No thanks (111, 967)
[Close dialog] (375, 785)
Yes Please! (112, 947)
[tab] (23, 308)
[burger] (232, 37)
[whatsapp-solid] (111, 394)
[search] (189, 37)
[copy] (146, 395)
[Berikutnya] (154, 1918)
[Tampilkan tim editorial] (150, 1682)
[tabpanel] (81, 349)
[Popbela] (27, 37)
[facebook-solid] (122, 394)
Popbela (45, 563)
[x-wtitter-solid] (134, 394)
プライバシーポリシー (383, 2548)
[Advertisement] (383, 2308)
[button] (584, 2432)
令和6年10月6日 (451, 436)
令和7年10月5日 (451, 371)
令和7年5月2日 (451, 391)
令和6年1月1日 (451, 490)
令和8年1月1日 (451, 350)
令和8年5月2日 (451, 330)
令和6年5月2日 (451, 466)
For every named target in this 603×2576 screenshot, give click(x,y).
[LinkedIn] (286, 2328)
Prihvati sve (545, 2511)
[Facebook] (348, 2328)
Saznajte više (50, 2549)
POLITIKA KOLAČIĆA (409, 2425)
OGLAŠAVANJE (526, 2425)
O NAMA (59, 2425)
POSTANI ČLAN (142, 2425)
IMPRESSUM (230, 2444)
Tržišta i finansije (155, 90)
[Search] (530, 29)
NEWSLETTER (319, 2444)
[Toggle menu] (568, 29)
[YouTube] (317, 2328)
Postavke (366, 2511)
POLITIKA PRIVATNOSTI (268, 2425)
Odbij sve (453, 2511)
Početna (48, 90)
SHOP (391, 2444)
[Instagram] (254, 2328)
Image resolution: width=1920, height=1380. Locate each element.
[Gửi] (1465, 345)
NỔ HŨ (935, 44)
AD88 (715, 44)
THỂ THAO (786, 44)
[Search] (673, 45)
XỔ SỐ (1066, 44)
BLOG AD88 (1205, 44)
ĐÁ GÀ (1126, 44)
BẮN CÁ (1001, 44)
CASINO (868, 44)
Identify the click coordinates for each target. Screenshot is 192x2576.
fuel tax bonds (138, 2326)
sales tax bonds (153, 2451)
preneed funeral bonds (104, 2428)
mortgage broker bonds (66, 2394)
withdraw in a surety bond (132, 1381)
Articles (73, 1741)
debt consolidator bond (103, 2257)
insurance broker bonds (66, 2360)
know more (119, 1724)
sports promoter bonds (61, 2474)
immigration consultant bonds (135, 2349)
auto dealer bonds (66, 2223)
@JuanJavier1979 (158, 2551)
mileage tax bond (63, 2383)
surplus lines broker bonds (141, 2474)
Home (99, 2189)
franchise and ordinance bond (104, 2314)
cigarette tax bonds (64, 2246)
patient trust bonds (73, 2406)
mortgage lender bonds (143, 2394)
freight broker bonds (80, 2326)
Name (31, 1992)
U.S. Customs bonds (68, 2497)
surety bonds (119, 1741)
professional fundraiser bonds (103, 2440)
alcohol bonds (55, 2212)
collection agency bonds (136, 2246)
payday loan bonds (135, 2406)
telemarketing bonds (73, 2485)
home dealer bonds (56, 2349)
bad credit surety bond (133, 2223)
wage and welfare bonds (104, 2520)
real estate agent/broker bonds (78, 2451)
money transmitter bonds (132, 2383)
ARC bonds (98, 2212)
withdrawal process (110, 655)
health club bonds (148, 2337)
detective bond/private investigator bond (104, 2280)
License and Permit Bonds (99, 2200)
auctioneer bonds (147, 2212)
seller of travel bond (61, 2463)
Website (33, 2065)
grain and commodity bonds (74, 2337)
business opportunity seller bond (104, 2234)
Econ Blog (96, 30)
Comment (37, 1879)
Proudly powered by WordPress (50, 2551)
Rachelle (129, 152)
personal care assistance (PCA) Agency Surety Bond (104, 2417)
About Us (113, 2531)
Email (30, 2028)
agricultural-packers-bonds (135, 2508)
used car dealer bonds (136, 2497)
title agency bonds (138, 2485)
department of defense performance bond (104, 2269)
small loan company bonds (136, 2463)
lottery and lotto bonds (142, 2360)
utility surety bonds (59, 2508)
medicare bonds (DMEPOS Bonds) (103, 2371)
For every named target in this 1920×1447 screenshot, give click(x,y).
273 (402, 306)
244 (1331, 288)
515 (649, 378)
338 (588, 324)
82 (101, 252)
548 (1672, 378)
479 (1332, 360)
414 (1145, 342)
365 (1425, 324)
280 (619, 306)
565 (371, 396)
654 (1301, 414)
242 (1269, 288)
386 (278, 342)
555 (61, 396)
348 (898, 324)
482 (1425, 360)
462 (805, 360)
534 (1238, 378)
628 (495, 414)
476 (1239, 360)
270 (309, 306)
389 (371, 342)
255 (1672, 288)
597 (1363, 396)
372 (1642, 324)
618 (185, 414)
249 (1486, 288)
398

+---+

• ASSIGNMENT
Exact retyping of every entry is required.

• SOLUTION TO THE EXERCISE
No thanks (111, 967)
[Close dialog] (375, 785)
Yes Please! (112, 947)
[tab] (23, 308)
[burger] (232, 37)
[whatsapp-solid] (111, 394)
[search] (189, 37)
[copy] (146, 395)
[Berikutnya] (154, 1918)
[Tampilkan tim editorial] (150, 1682)
[tabpanel] (81, 349)
[Popbela] (27, 37)
[facebook-solid] (122, 394)
Popbela (45, 563)
[x-wtitter-solid] (134, 394)
プライバシーポリシー (383, 2548)
[Advertisement] (383, 2308)
[button] (584, 2432)
令和6年10月6日 (451, 436)
令和7年10月5日 (451, 371)
令和7年5月2日 (451, 391)
令和6年1月1日 (451, 490)
令和8年1月1日 (451, 350)
令和8年5月2日 (451, 330)
令和6年5月2日 (451, 466)
For every named target in this 603×2576 screenshot, give click(x,y).
[LinkedIn] (286, 2328)
Prihvati sve (545, 2511)
[Facebook] (348, 2328)
Saznajte više (50, 2549)
POLITIKA KOLAČIĆA (409, 2425)
OGLAŠAVANJE (526, 2425)
O NAMA (59, 2425)
POSTANI ČLAN (142, 2425)
IMPRESSUM (230, 2444)
Tržišta i finansije (155, 90)
[Search] (530, 29)
NEWSLETTER (319, 2444)
[Toggle menu] (568, 29)
[YouTube] (317, 2328)
Postavke (366, 2511)
POLITIKA PRIVATNOSTI (268, 2425)
Odbij sve (453, 2511)
Početna (48, 90)
SHOP (391, 2444)
[Instagram] (254, 2328)
Image resolution: width=1920, height=1380. Locate each element.
[Gửi] (1465, 345)
NỔ HŨ (935, 44)
AD88 (715, 44)
THỂ THAO (786, 44)
[Search] (673, 45)
XỔ SỐ (1066, 44)
BLOG AD88 (1205, 44)
ĐÁ GÀ (1126, 44)
BẮN CÁ (1001, 44)
CASINO (868, 44)
Identify the click coordinates for each target. Screenshot is 192x2576.
fuel tax bonds (138, 2326)
sales tax bonds (153, 2451)
preneed funeral bonds (104, 2428)
mortgage broker bonds (66, 2394)
withdraw in a surety bond (132, 1381)
Articles (73, 1741)
debt consolidator bond (103, 2257)
insurance broker bonds (66, 2360)
know more (119, 1724)
sports promoter bonds (61, 2474)
immigration consultant bonds (135, 2349)
auto dealer bonds (66, 2223)
@JuanJavier1979 (158, 2551)
mileage tax bond (63, 2383)
surplus lines broker bonds (141, 2474)
Home (99, 2189)
franchise and ordinance bond (104, 2314)
cigarette tax bonds (64, 2246)
patient trust bonds (73, 2406)
mortgage lender bonds (143, 2394)
freight broker bonds (80, 2326)
Name (31, 1992)
U.S. Customs bonds (68, 2497)
surety bonds (119, 1741)
professional fundraiser bonds (103, 2440)
alcohol bonds (55, 2212)
collection agency bonds (136, 2246)
payday loan bonds (135, 2406)
telemarketing bonds (73, 2485)
home dealer bonds (56, 2349)
bad credit surety bond (133, 2223)
wage and welfare bonds (104, 2520)
real estate agent/broker bonds (78, 2451)
money transmitter bonds (132, 2383)
ARC bonds (98, 2212)
withdrawal process (110, 655)
health club bonds (148, 2337)
detective bond/private investigator bond (104, 2280)
License and Permit Bonds (99, 2200)
auctioneer bonds (147, 2212)
seller of travel bond (61, 2463)
Website (33, 2065)
grain and commodity bonds (74, 2337)
business opportunity seller bond (104, 2234)
Econ Blog (96, 30)
Comment (37, 1879)
Proudly powered by WordPress (50, 2551)
Rachelle (129, 152)
personal care assistance (PCA) Agency Surety Bond (104, 2417)
About Us (113, 2531)
Email (30, 2028)
agricultural-packers-bonds (135, 2508)
used car dealer bonds (136, 2497)
title agency bonds (138, 2485)
department of defense performance bond (104, 2269)
small loan company bonds (136, 2463)
lottery and lotto bonds (142, 2360)
utility surety bonds (59, 2508)
medicare bonds (DMEPOS Bonds) (103, 2371)
For every named target in this 1920×1447 screenshot, give click(x,y).
273 (402, 306)
244 (1331, 288)
515 (649, 378)
338 (588, 324)
82 (101, 252)
548 (1672, 378)
479 (1332, 360)
414 (1145, 342)
365 (1425, 324)
280 (619, 306)
565 (371, 396)
654 (1301, 414)
242 (1269, 288)
386 (278, 342)
555 (61, 396)
348 (898, 324)
482 (1425, 360)
462 (805, 360)
534 (1238, 378)
628 (495, 414)
476 (1239, 360)
270 (309, 306)
389 (371, 342)
255 (1672, 288)
597 (1363, 396)
372 (1642, 324)
618 (185, 414)
249 (1486, 288)
398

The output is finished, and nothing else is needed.